Write out every one of the lines below word for word, leaving out the pictures.

[RECORD EXCERPTS start]

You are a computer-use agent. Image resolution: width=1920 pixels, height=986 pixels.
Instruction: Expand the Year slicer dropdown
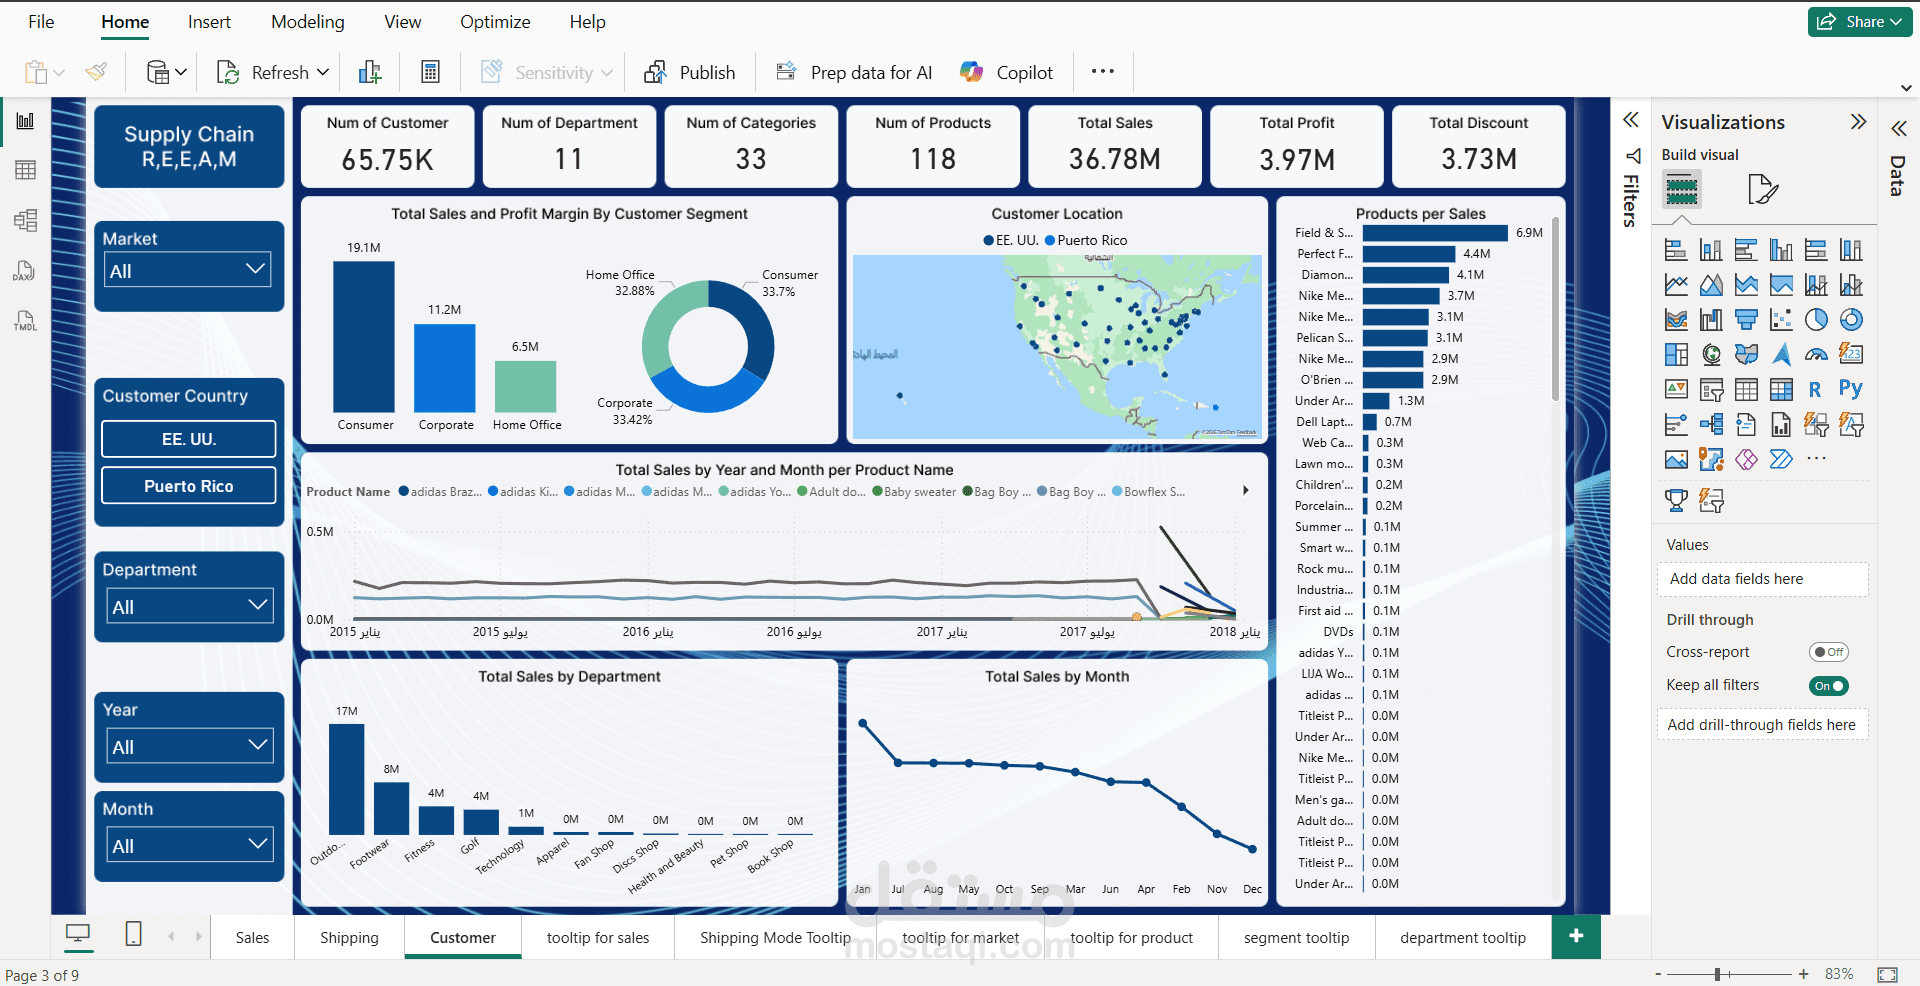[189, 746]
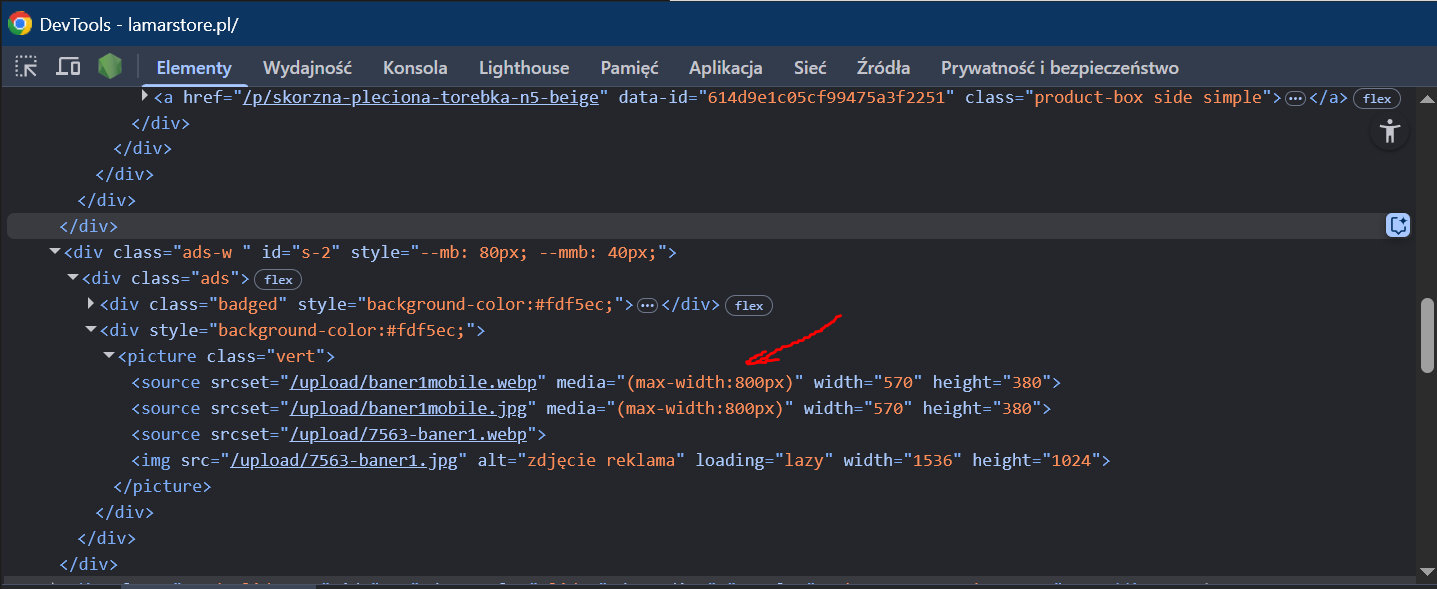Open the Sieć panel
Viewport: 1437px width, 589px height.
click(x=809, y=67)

[RECORD EXCERPTS end]

FINAL RESULT:
You are a computer-use agent. Image resolution: width=1920 pixels, height=986 pixels.
Instruction: Expand the Year slicer dropdown
[189, 746]
Open the Sieć panel
Viewport: 1437px width, 589px height.
click(x=809, y=67)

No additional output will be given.